XProtectPayloads, alias XProtect.app and XProtect Remediator
Latest version: 112, 29 September 2023.
This contains a suite of specialised malware detection and remediation tools, in the app bundle XProtect.app on the Data volume at /Library/Apple/System/Library/CoreServices. This was first installed with macOS 12.3, then version 62 was pushed to Catalina, Big Sur, Monterey and Ventura on 17 June 2022. Executables include a replacement for MRT, and 19 specialised scanners for specific malware types. Initially these ran alongside MRT, but have now replaced it. My free XProCheck lets you inspect its reports for malware detection and remediation.

XProtectPlistConfigData
Latest version: 1.0 2172, 29 September 2023.
These are the whitelists and blacklists used by XProtect, as detailed here.
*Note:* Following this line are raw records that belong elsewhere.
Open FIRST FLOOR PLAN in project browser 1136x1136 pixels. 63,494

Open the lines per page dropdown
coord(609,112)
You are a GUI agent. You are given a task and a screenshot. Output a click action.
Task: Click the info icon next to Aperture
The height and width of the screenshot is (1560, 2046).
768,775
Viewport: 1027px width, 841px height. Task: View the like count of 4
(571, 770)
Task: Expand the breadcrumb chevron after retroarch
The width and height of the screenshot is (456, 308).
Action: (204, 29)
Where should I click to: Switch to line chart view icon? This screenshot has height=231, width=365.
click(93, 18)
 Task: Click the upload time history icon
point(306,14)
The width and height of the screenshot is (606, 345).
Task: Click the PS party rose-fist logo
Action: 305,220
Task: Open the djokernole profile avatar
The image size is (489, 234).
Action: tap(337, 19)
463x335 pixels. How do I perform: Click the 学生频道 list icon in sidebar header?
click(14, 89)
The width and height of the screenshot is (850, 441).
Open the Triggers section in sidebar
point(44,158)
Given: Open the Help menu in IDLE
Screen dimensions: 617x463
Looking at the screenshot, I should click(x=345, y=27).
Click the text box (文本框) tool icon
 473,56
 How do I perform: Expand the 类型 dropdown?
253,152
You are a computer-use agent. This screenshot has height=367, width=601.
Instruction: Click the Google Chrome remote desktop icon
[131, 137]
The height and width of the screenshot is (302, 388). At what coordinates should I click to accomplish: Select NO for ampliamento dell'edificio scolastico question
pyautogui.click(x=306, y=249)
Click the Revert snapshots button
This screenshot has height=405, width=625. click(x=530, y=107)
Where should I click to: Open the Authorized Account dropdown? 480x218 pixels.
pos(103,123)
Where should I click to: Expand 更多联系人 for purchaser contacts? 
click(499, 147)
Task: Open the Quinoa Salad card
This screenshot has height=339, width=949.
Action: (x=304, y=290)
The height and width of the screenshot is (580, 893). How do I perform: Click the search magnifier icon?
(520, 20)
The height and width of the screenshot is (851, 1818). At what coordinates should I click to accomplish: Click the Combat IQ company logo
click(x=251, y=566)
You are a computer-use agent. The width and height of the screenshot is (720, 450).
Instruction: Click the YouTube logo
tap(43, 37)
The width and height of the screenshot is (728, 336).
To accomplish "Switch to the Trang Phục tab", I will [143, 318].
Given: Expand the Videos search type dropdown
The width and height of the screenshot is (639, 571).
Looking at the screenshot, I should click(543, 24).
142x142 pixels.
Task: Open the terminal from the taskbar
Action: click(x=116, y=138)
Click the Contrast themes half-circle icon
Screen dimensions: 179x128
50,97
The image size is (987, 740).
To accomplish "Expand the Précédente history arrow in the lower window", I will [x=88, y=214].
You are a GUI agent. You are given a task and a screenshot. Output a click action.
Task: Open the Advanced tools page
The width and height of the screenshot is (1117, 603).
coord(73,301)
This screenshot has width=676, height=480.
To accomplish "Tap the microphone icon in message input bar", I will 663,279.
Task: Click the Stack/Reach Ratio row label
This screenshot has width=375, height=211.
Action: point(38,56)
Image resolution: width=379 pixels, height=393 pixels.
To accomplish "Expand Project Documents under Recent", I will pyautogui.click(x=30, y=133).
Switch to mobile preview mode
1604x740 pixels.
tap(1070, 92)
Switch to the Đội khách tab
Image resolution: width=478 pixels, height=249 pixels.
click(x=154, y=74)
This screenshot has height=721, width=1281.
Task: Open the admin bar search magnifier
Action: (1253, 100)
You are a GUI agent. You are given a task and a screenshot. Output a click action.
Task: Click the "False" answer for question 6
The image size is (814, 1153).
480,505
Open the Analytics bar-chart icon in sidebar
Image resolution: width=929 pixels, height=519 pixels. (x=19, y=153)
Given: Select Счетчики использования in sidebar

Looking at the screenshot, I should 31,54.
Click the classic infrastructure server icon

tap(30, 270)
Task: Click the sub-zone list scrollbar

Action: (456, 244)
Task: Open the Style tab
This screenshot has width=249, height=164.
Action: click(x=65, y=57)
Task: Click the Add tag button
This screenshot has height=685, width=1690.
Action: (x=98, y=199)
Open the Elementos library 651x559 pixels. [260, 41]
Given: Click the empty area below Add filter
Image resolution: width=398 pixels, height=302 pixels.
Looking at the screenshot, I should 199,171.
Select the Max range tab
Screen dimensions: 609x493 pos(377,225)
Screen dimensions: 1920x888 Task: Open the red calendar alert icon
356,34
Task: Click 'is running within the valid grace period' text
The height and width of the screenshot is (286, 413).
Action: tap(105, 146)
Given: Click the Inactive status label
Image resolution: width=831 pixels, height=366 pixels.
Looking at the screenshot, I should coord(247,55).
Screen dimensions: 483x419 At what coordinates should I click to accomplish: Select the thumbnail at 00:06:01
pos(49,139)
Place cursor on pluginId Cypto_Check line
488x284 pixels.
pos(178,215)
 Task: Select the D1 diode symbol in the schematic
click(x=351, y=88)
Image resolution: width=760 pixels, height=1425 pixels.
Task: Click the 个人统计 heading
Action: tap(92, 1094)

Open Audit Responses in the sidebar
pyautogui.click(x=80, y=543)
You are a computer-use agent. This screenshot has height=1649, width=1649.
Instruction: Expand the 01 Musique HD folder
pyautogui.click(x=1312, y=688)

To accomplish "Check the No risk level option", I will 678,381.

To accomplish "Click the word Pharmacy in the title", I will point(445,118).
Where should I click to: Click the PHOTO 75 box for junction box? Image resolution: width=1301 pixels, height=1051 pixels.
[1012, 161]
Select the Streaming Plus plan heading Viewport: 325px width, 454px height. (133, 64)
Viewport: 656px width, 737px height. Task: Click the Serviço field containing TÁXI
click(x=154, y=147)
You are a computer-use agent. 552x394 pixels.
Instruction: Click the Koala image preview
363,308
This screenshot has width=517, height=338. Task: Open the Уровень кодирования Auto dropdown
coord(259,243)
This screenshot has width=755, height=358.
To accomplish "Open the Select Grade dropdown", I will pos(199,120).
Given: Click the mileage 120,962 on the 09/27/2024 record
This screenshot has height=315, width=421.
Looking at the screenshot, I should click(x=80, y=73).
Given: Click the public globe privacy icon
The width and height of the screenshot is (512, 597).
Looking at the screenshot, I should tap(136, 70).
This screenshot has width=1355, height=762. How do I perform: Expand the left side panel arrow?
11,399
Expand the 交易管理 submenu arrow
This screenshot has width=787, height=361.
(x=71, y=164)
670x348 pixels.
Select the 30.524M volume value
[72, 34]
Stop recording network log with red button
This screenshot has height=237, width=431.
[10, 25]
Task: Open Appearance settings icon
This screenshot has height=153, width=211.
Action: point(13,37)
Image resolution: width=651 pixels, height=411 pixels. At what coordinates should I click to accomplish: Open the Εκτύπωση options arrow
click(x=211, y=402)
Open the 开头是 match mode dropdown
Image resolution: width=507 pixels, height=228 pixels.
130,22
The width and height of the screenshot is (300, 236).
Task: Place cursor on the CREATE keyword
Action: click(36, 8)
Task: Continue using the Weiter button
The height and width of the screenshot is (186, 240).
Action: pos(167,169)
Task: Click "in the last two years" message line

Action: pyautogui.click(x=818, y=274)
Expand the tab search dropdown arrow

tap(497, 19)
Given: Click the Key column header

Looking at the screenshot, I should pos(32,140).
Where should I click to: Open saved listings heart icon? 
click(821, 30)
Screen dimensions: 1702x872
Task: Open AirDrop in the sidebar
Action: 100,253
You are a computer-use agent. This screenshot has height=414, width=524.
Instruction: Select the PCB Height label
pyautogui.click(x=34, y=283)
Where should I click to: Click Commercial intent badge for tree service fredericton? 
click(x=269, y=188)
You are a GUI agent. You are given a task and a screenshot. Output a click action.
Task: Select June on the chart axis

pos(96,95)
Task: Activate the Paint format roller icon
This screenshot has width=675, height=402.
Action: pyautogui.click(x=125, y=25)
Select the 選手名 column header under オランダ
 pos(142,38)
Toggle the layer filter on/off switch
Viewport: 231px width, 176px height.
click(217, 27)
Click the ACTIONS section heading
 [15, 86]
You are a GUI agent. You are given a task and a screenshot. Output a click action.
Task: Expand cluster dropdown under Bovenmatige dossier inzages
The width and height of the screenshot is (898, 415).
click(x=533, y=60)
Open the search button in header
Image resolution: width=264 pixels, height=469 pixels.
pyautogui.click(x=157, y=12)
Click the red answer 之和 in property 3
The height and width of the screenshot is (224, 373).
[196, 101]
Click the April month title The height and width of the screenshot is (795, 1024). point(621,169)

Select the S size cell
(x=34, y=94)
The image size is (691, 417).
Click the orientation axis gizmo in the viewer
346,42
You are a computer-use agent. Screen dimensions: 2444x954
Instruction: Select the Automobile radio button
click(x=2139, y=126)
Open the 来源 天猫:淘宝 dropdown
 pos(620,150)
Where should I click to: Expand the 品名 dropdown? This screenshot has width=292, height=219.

They go into the bundle on the Data volume at /Library/Apple/System/Library/CoreServices/XProtect.bundle, in the files Contents/Resources/XProtect.meta.plist, Contents/Resources/XProtect.plist and Contents/Resources/XProtect.yara. New with Catalina was the SQLite database file named gk.db in its resources, whose purpose is unknown, and a large list of cdhashes in LegacyEntitlementAllowList.plist, which presumably allows code with those cdhashes to use legacy entitlements. This is updated when required, every month or two.

Bastion
Latest version: not given, but bundled in XProtectPayloads 112, 29 September 2023.
These provide rules and exceptions for XProtect Behaviour Service (XBS). First introduced in Ventura, this service monitors for and logs processes that access sensitive locations such as folders containing browser data. As of XProtectPayloads 112 it has seven Bastion rules, but doesn’t block behaviours, only records them in its database at /var/protected/xprotect/XPdb. Bastion rules are defined in bastion.sb and BastionMeta.plist inside /Library/Apple/System/Library/CoreServices/XProtect.app Those are updated infrequently at present, but it’s expected this service may become more active in Sonoma.

AppleKextExcludeList
Latest version: 19.0.0, 26 September 2023 (14.0 release).
This is a huge list of kernel extensions which are to be treated as exceptions to Sonoma’s security rules, and is stored on the Data volume in /Library/Apple/System/Library/Extensions/AppleKextExcludeList.kext, at Contents/Resources/ExceptionLists.plist.

Others

Core Services Application Configuration Data
Latest version: 140.78, 26 September 2023 (14.0 release).
This is a bundle on the System volume at /System/Library/CoreServices/CoreTypes.bundle/Contents/Library/AppExceptions.bundle, and contains a list of app exceptions in /System/Library/CoreServices/CoreTypes.bundle/Contents/Library/AppExceptions.bundle/Exceptions.plist. This used to be firmlinked to /Library/Apple/System/Library/CoreServices/CoreTypes.bundle, but oddly that now links to XProtect data files.

IncompatibleAppsList
Latest version: 140.190 (14.0 release).
This is a bundle on the Data volume at /Library/Apple/Library/Bundles/IncompatibleAppsList.bundle which contains IncompatibleAppsList.plist, listing many known incompatible versions of third-party products.

Vestigial Data

MRTConfigData
Latest version: 1.93, 29 April 2022.
This was Apple’s Malware Removal Tool stored on the Data volume at Library/Apple/System/Library/CoreServices/MRT.app, so that it could remove any malware which macOS detected. This has now been replaced by the XProtectRemediatorMRTv3 executable module in XProtect Remediator, and may disappear in future versions of macOS. It now often isn’t installed as part of macOS, but may be later as a security data update.

TCC_Compatibility Bundle
Latest version: 150.19.
This is a bundle on the Data volume at /Library/Apple/Library/Bundles/TCC_Compatibility.bundle which contains AllowApplicationsList.plist, which is normally empty.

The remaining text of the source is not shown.